AIM OF THE TASK | Go through the records, and copy each line in which the string "will" is present.

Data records
------------------------------------------------------------
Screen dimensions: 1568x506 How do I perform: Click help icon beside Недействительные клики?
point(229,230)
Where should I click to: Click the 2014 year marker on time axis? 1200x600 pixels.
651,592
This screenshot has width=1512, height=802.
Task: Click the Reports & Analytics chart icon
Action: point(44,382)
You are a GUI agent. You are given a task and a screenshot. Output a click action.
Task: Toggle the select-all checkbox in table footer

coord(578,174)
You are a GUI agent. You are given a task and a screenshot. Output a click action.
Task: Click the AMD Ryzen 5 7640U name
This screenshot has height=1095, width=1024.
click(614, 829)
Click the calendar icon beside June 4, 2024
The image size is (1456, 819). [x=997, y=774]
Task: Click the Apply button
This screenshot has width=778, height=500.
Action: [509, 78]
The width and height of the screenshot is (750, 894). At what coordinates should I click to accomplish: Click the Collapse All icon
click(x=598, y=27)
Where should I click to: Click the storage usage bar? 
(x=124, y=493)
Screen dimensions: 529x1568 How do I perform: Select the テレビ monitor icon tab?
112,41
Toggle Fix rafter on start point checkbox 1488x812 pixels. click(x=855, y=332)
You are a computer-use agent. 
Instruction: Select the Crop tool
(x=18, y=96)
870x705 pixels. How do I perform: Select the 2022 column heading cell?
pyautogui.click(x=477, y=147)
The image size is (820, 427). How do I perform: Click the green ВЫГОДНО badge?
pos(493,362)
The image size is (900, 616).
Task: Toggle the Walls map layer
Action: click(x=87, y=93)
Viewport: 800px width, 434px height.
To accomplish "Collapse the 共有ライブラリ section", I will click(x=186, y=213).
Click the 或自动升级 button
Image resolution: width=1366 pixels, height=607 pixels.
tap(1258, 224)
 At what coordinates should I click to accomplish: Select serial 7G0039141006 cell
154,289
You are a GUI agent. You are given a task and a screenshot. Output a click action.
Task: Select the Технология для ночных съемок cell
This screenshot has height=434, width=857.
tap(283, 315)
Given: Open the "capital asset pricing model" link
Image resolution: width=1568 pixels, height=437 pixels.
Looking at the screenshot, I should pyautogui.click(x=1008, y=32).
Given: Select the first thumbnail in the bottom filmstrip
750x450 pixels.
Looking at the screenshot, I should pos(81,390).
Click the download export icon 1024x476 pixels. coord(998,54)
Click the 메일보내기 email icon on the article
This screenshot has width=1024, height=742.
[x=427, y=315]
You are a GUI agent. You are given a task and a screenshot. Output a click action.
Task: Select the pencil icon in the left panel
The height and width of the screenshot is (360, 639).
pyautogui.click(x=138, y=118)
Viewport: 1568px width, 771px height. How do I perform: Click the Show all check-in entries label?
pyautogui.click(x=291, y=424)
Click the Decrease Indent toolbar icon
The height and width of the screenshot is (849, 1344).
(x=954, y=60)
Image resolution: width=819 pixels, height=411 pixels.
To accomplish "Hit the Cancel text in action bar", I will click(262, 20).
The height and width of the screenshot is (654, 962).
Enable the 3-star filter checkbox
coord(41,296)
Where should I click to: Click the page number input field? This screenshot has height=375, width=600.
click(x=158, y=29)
------------------------------------------------------------
TASK RESPONSE |
To accomplish "Collapse the 共有ライブラリ section", I will click(x=186, y=213).
To accomplish "Hit the Cancel text in action bar", I will click(262, 20).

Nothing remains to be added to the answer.